U mnie jednak zdarzała się sytuacja, kiedy przycisk nie chciał się wyłączyć i to niejednokrotnie. Lepsze rozwiązanie zaserwował w tym przypadku Polar. Mimo to sytuację taką można obejść o czym pisaliśmy w naszych testach:
Problem ten można jednak minimalizować poprzez skorzystanie z funkcji Auto, dzięki której międzyczasy łapią się automatycznie po przebiegnięciu danego dystansu (od 100 metrów do 16,09 km).
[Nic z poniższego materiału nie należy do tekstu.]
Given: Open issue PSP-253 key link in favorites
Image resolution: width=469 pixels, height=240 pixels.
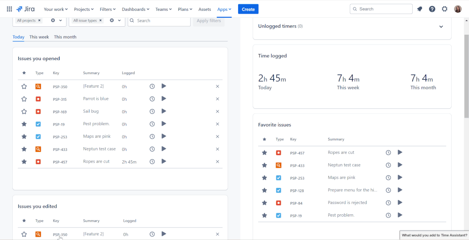Looking at the screenshot, I should [x=297, y=178].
Przy zastosowaniu tej metody, gdy trenuję z Garmin Forerunner50 ograniczam wciskanie guzika lap do minimum. Zegarek robi to za mnie.
: 09 wrz 2008, 23:08
autor: Stormrider
Też mam onyx fit. Porażka na początku było ok, lecz po jakimś czasie zauważyłem że muszę często zmieniać baterię w pasku ( Dosłownie co kilkanaście godzin ) potem kilka razy dostała się do wnętrza woda w czasie deszczu ( Co prawda po przesuszeniu na kaloryferze zaczynał znów działać - może w tym sensie jest wodoodporny? ) a w końcu zaczął pokazywać dziwne dane, np gdy przejechał koło mnie samochód. Efekt jest taki, że przestałem go używać. No i już nigdy nie kupię sigmy.
Nike Triax Elite
: 10 wrz 2008, 11:24
autor: sossen
Tak dla czystego info, dla tych ktorzy jeszcze nie maja pulsometru, a szukaja czegos w cenie podanej w tescie. Patrzac na amerykanska strone Ebay, zauwazylem iz Nike Triax Elite, razem z SDM (pomiar predkosci), mozna dostac juz za ok. 100-130$ razem z przesylka! Przy aktualnym kursie dolara .... Minus to oczywiscie, raczej brak serwisu, z drugiej strony posiadam takowy od prawie 4 lat i jedyna rzecz jak na razie na minus, to pasek do mierzenia pulsu (po wymianie baterii), zaczal byc nieszczelny, wiec musialem dokupic drugi (koszt ok. 40$ - tez Ebay US). Biorac po d uwage dokladnosc pomiarow i roznice w cenie w stosunku do Polara S625X uwazam, ze to dobra alternatywa. Zakres funkcji, poza wysokoscia i temp. ten sam, a cena ... sami sprawdzcie.